CRS affects approximately 16% of Americans with costs exceeding $8 billion annually (Bhattacharyya, 2011; Orlandi et al., 2016; Rudmik, 2017). Individuals with CRS often require prolonged antibiotic treatment, with CRS accounting for 20% of adult antibiotic prescriptions (Bhattacharyya and Kepnes, 2008). Patients not only report poor quality of life (QOL) on sinus-specific scales (Gliklich and Metson, 1995; Hopkins et al., 2009), but also more severe impairment in general quality of life (QOL) scores than patients suffering from chronic respiratory or heart diseases (Soler et al., 2011). Despite this enormous economic, quality of life, and public health burden, the pathophysiological mechanisms underlying the disease, including the genetic predisposition to the development of CRS (Cohen et al., 2006; Hamilos, 2007; Fokkens et al., 2012; Adappa et al., 2013; Lee and Cohen, 2013; Cohen, 2017), are just beginning to be elucidated.
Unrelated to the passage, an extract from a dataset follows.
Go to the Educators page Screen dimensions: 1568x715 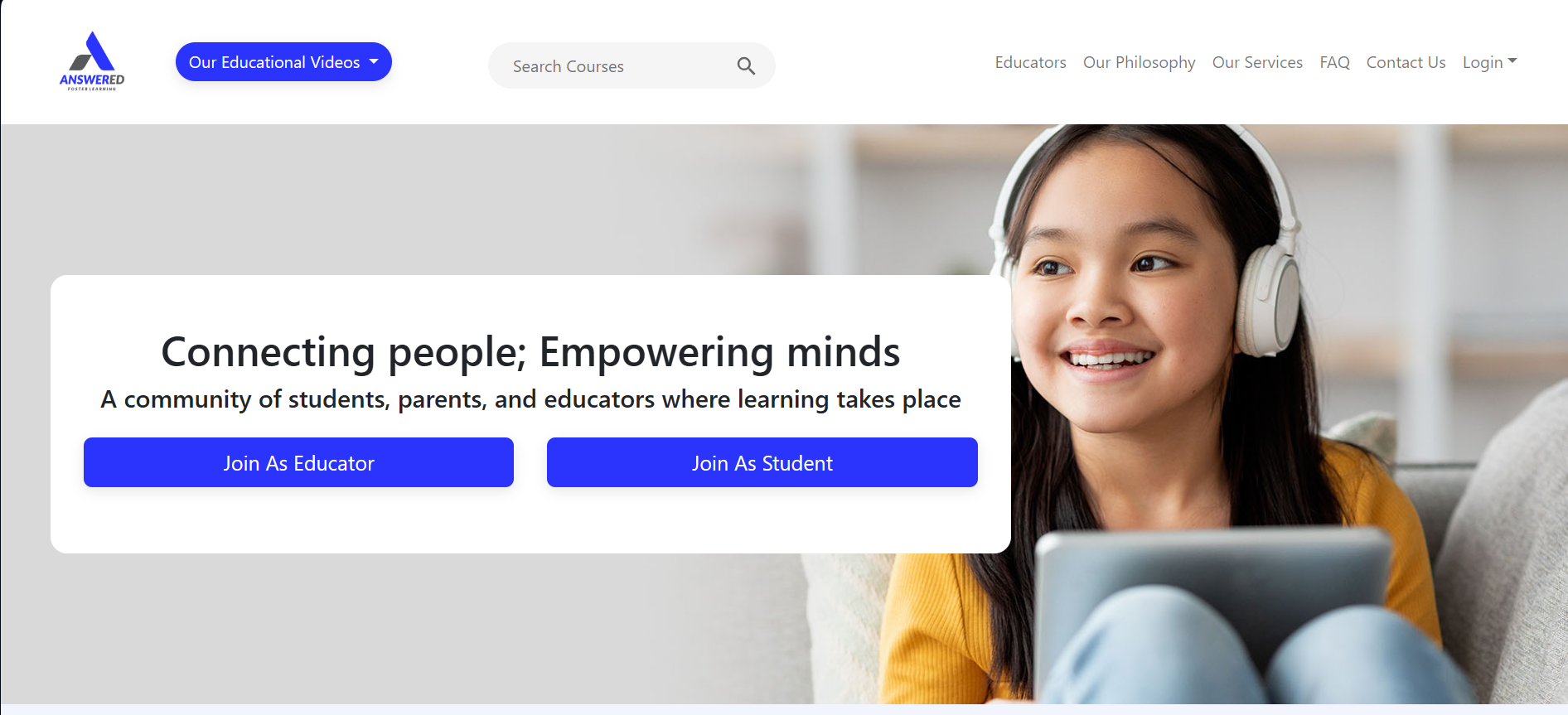coord(1030,62)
Studies in recent years have described an emerging role for bitter and sweet taste receptors as upper airway sentinels that sense secreted bacterial products and subsequently regulate innate immune responses (Tizzano et al., 2010; Lee et al., 2012, 2014). Furthermore, polymorphisms in these receptors contribute not only to individual preferences in taste (Hayes et al., 2011), but also correlate with CRS disease severity (Lee et al., 2012; Adappa et al., 2016b; Carey et al., 2017). This review will discuss the function of taste receptors in mediating airway immunity with a focus on modulators of receptor function and the clinical implications of genotypic and phenotypic variations as predictors of airway disease and response to therapy.
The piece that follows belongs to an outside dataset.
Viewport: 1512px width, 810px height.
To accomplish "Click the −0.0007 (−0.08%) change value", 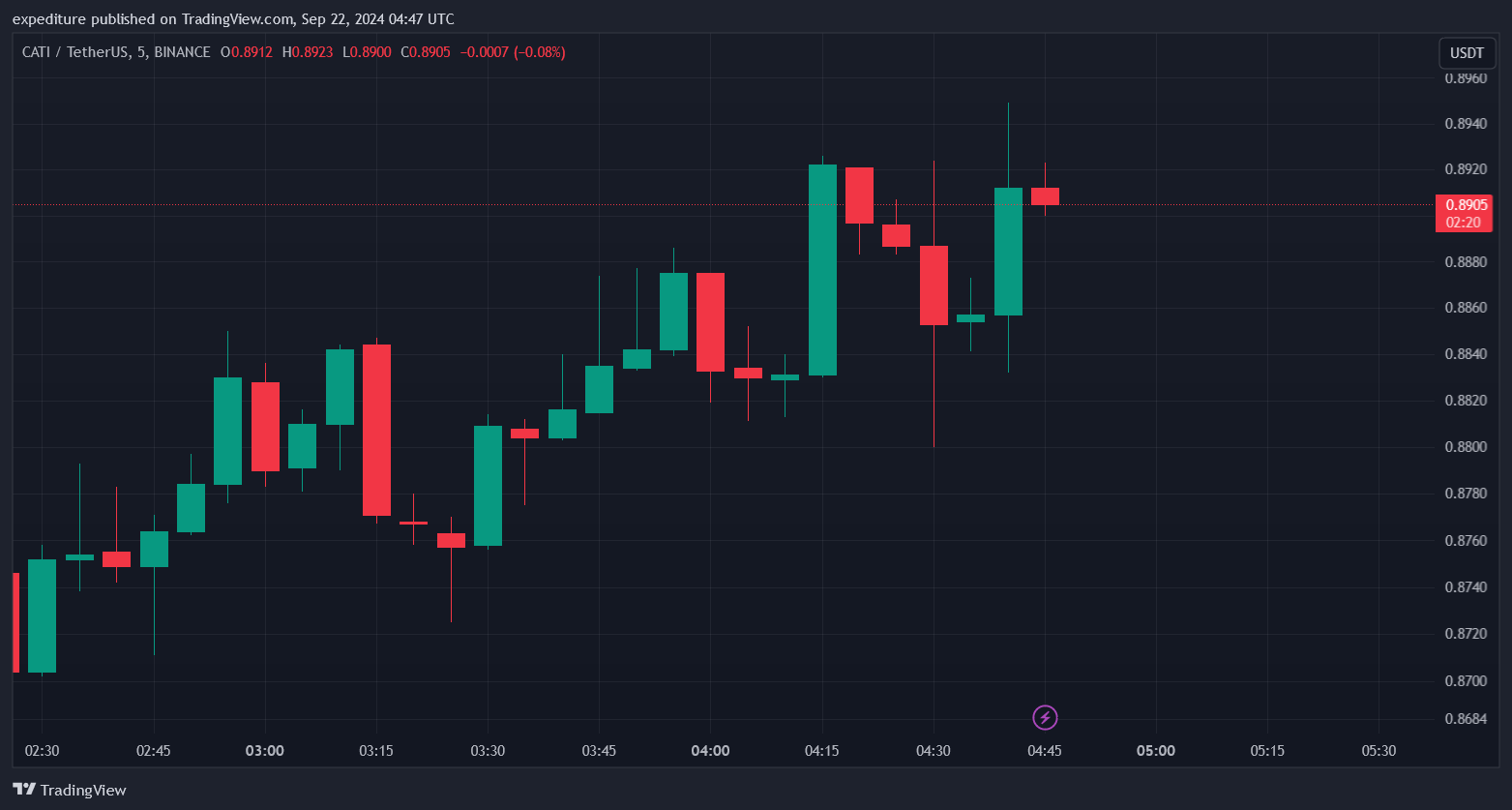I will (x=512, y=52).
Mechanisms of Sinonasal Innate Immunity
The sinonasal cavity is the respiratory system's first line of defense against the continuous insult of inhaled pathogens and particulate debris. The sinonasal tract consists of goblet cells which produce a mucus gel and ciliated cells that function not only as a physical epithelial cell barrier but also in mucus transport, clearing debris and microbes trapped in mucus secretions through the process of mucociliary clearance (MCC) (Sleigh et al., 1988). MCC requires coordinated ciliary beating to propel mucus toward the oropharynx where it is swallowed or expectorated and is influenced by mucus viscosity (Liu et al., 2014) as well as mechanical and biological stimuli that accelerate ciliary beating (Shaari et al., 2006; Chen et al., 2007; Zhao et al., 2012; Workman and Cohen, 2014). In addition to their role in MCC, ciliated epithelial cells further function in innate immunity as the source of antimicrobial compounds including β-defensins, lysozyme, lactoferrin, and reactive oxygen species and also recruit the adaptive immune system through cytokine release (Parker and Prince, 2011; Waterer, 2012; Lee et al., 2014).
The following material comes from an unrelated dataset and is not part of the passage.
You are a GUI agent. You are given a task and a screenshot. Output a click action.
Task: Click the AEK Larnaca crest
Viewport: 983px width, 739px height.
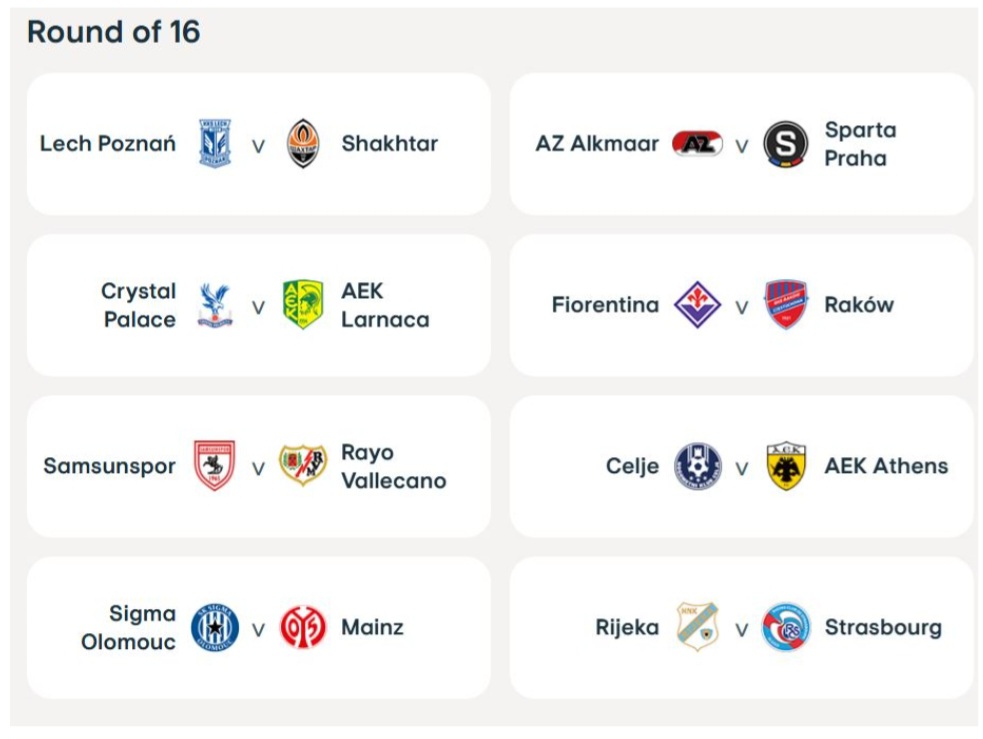tap(303, 305)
Initiation of this robust innate and adaptive immune response is coordinated through recognition of microbial products by a variety of receptors. Toll-like receptors (TLRs) are expressed on ciliated airway epithelial cells and recognize conserved bacterial structures called pathogen-associated molecular patterns (PAMPs). Well-known PAMPs include lipopolysaccharide, a major component of the outer membrane of gram-negative bacteria, lipoteichoic acid in gram-positive bacteria, and flagellin (Ooi et al., 2008). TLR activation generates a sustained immune response through changes in gene expression over a period of hours (Hume et al., 2001). Other defensive responses, such as the secretion of antimicrobial compounds and changes in ciliary beat frequency described above occur on a much more rapid timescale (Barham et al., 2013). This suggests that a subset of the upper airway immune response may be initiated through the detection of bacterial products through a non-TLR alternative mechanism.
Taste Receptors Regulate Upper Airway Immunity
Taste receptors are G-protein-coupled receptors that trigger a downstream signaling cascade in response to activation by a specific ligand (Zhang et al., 2003). Initially described in type II cells of the tongue and named for their role in taste (Margolskee, 2002), bitter (T2R) and sweet (T1R) taste receptors are also expressed in a variety of extra-oral tissues (Behrens and Meyerhof, 2010), including the sinonasal cavity (Lee et al., 2012, 2014) and respiratory tract (Shah et al., 2009), and have been recognized in recent years for their essential role in airway immune defense (Tizzano et al., 2010; Lee et al., 2012). More specifically, taste receptors in the upper airway have been described in both ciliated cells (Lee et al., 2012; Lee and Cohen, 2013) and the more rare solitary chemosensory cells (Braun et al., 2011; Barham et al., 2013; Lee et al., 2014; Figure 1).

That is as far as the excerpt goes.